[[ SUPPLIED RECORDS, beginning ]]

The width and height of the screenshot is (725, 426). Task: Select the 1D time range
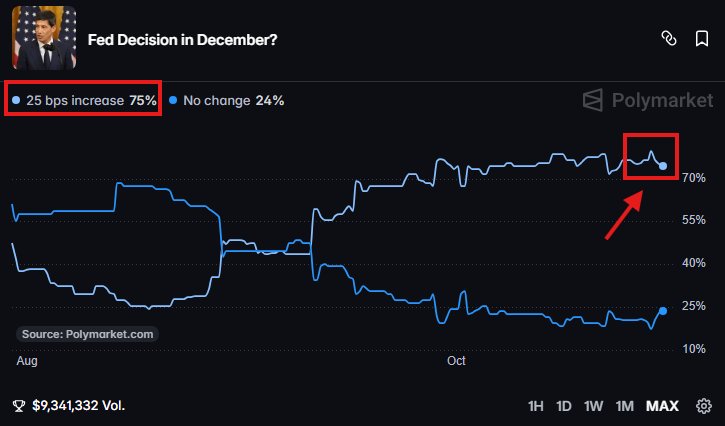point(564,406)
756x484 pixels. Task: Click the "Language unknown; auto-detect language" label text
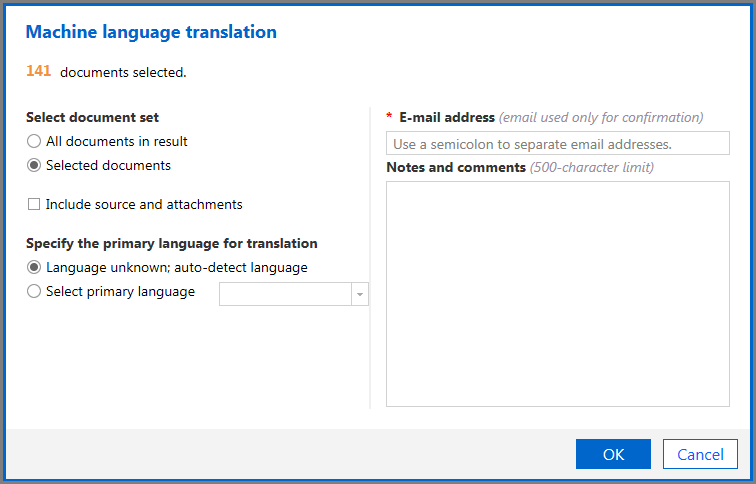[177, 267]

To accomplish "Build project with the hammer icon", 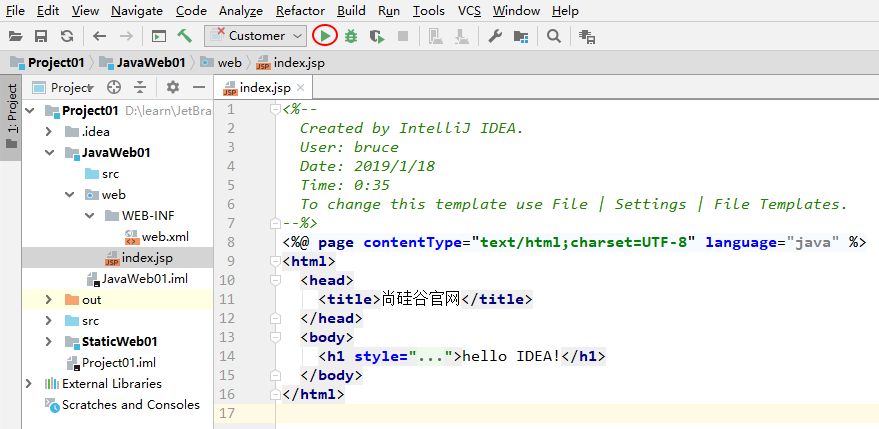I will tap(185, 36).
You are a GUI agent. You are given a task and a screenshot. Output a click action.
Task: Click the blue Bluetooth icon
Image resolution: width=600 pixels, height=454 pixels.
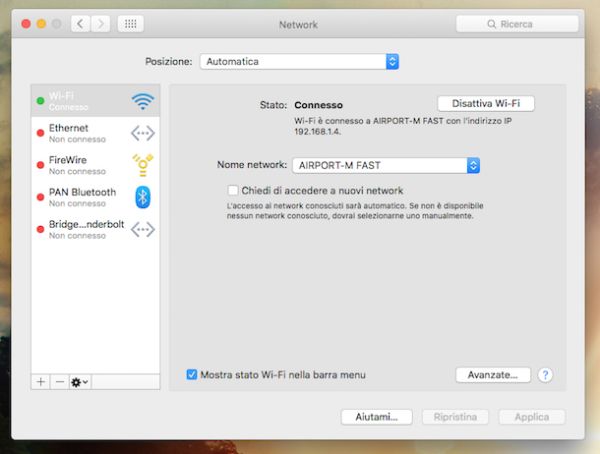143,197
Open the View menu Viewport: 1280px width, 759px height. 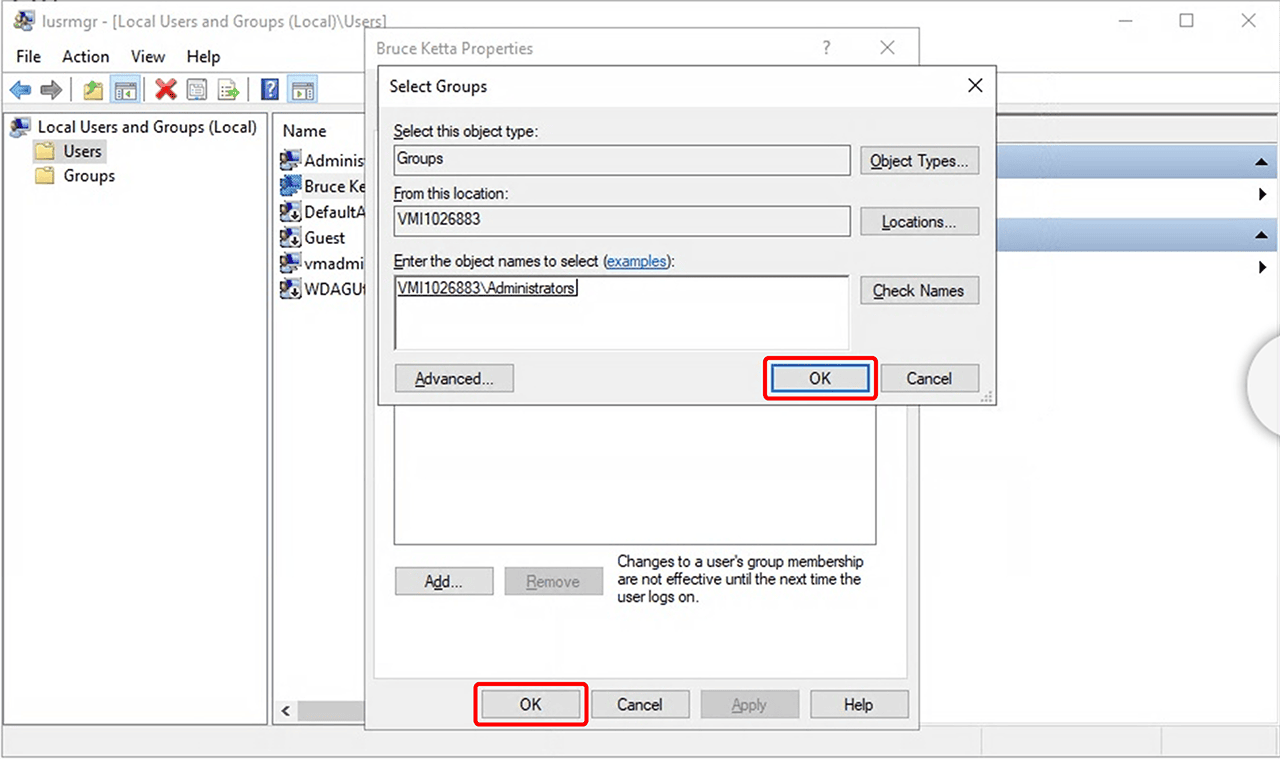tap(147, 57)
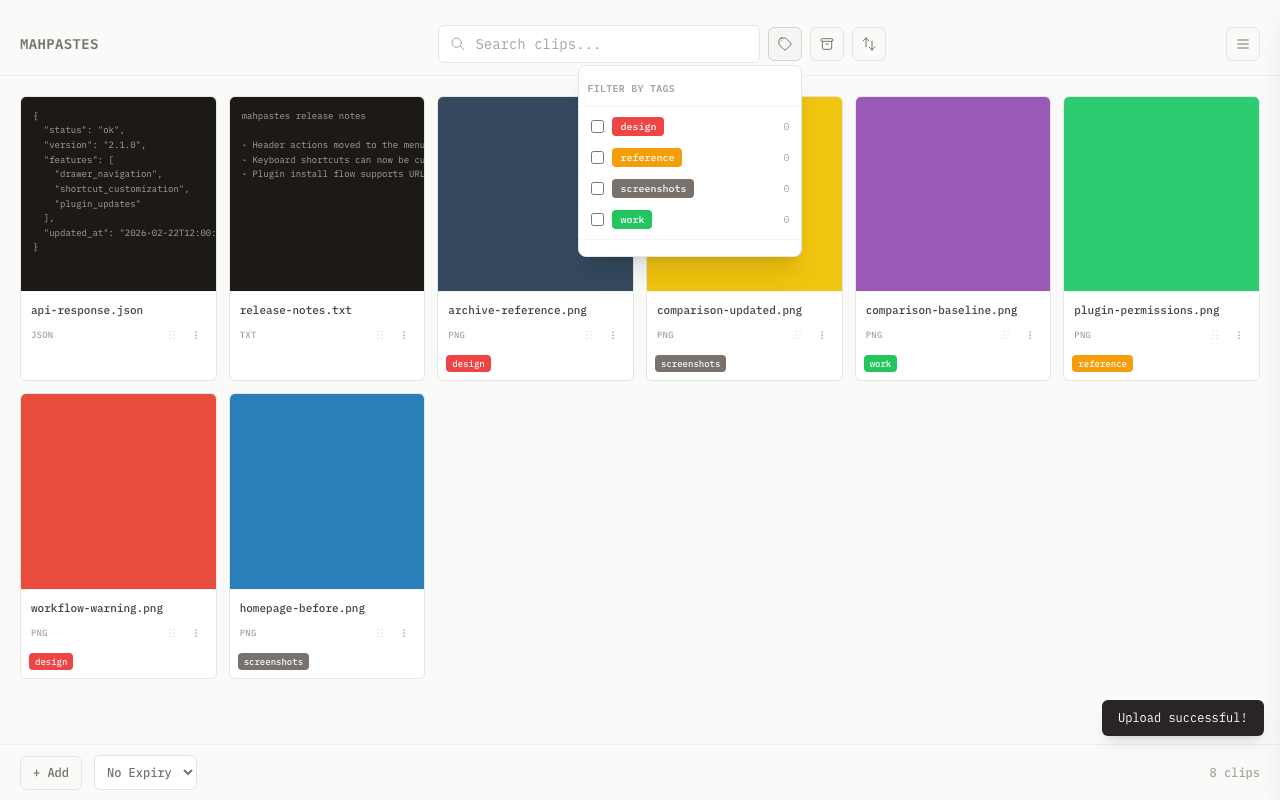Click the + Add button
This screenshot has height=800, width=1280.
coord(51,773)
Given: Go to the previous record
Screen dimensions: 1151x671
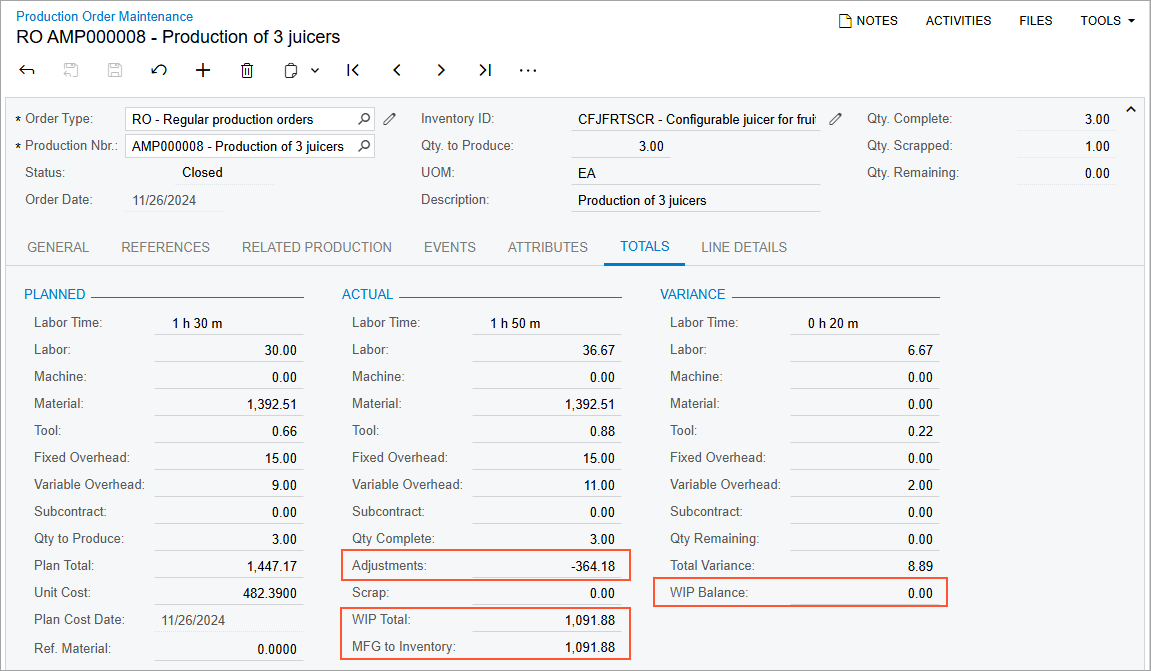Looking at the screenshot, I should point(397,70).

[[ SUPPLIED RECORDS, end ]]

» **TASK DIRECTIONS**:
Transcribe the lines that run from the line bearing "Given: Go to the previous record" through the last line of the data. Keep the wording exact and leave out every picture.

» **SOLUTION TO THIS EXERCISE**:
Given: Go to the previous record
Screen dimensions: 1151x671
Looking at the screenshot, I should point(397,70).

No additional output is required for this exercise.